Willie Osterman's photo installation, "Emergence." Credit: PHOTO BY REBECCA RAFFERTY

Rochester Institute of Technology’s satellite art space,
Gallery r, closed its College Avenue doors at the start of the summer, and has
been replaced by City Art Space, located in the Sibley Building. Just steps
from the Liberty Pole, the gallery is making excellent use of a former retail
space on the first floor, and is marking an exciting trend of increased art
spaces in the city’s center.

The space
came together quickly. It opened almost exactly one year from when organizers
first looked at the space. Carpeting and drop ceilings were torn out in favor
of the sparse, industrial look of cement floors and exposed ducts and pipes.
Gallery lighting was installed, along with modular white walls to expand the
exhibition real estate.

The new
gallery’s downtown location gives the creative culture of RIT a more prominent
space in the center of the city, and potential for increased community
programming, says director John Aäsp.

Aäsp adds that like gallery r, the
new space will showcase work by faculty, students, and alumni, and it will
still serve as an experiential learning hub for undergraduate and graduate
students in gallery management. But it will also highlight community
collaborations and the melding of social benefit with design, he says.

And RIT
interior design students had a hand in the look of the space as well, Aäsp says. The students were asked
to design for flexibility, and the architects used students’ input to begin the
design process.

City Art
Space’s inaugural show, “Emergence,” features work by RIT professors Leonard
Urso and Willie Osterman. Each have taught at the school for more than 30
years, but recently realized they had never talked with each other about their
work, Aäsp says. Through
subsequent conversations and studio visits, they discovered common threads in
their work including mark making and visual mythologies.
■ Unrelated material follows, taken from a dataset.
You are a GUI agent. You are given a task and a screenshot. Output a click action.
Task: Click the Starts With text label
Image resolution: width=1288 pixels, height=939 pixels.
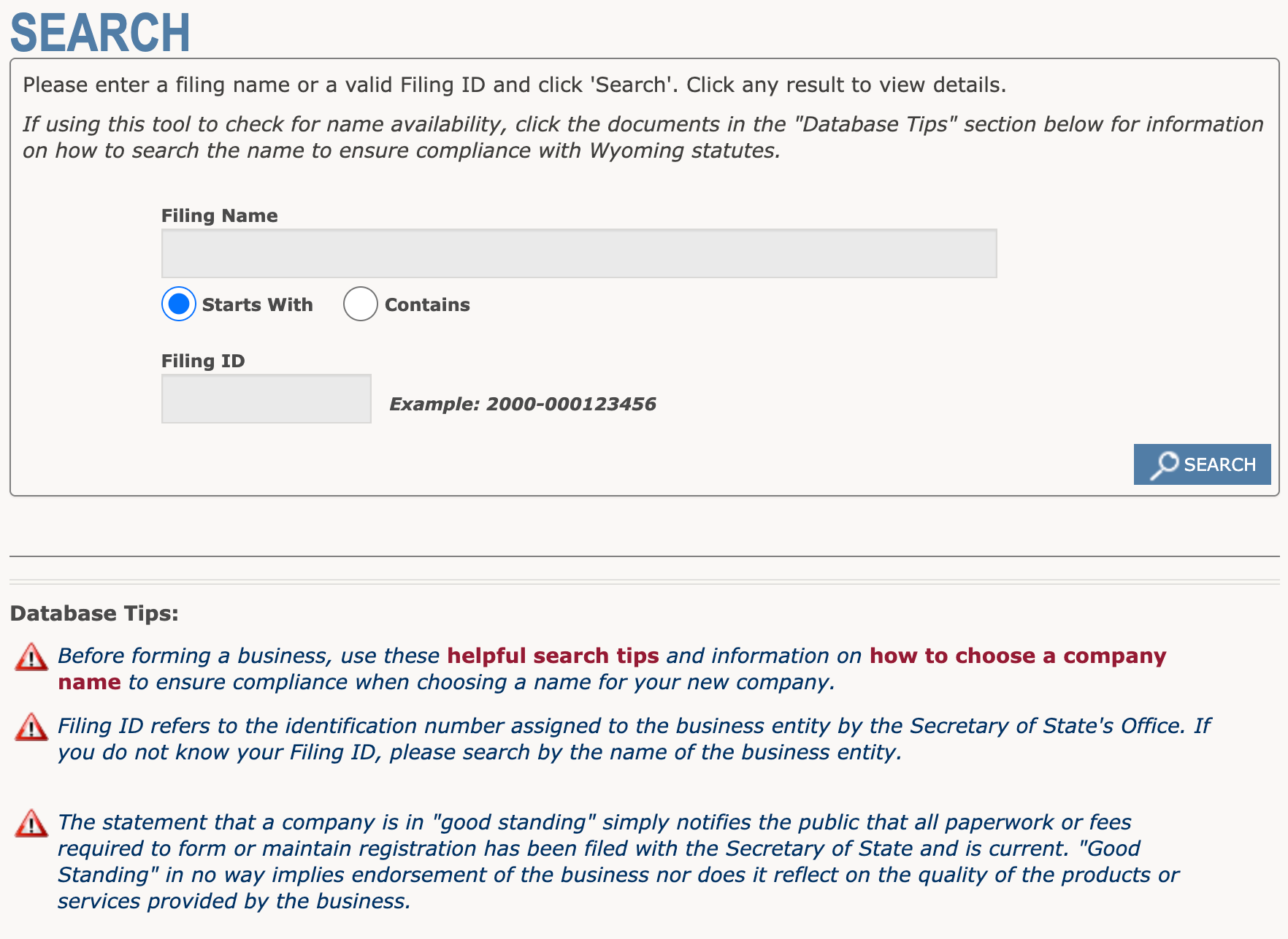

Willie Osterman’s photo installation, “Emergence.” Credit: PHOTO BY REBECCA RAFFERTY

The wide
open space gives visitors ample room to navigate installations of large works,
and the huge storefront windows allow passersby to view almost the entire show.
Urso’s work is monumental, whether it’s fabricated metal hands and heads that
bring to mind Greek or Roman ruins of gargantuan sculptures, or his large-scale
paintings of obsessively scrawled words carved into paint. One such painting, “Wilderness,”
is a tangled patch of the word repeated and layered, like brambles resisting
the order of a garden, the work looking like a punk band’s album art.

Rows and
stacks of Osterman’s murky tintypes of masks create a feeling of an inscrutable
pantheon’s presence. A wide variety of expressions are captured in these
portraits, from fearful to fanged and fearsome. Installed on one tall wall is a
series of ambrotypes that together roughly form a body.
And each panel includes a few translucent layers, giving a disorientingly
dimensional effect to viewing the torso, hands, and other parts as you walk
past the work.

In the early
spring, the gallery will host an exhibit of work by local, national, and
international artists who’ve taken part in WALL\THERAPY, curated by Erich
Lehman. And planned for the summer is a show about new Americans, organized
with the immigration office. In the fall City Art Space will once again
collaborate with Rochester Contemporary and Visual Studies Workshop to present the
reworked, multi-venue Rochester Biennial, which will involve select curators
and potentially additional pop-up spaces.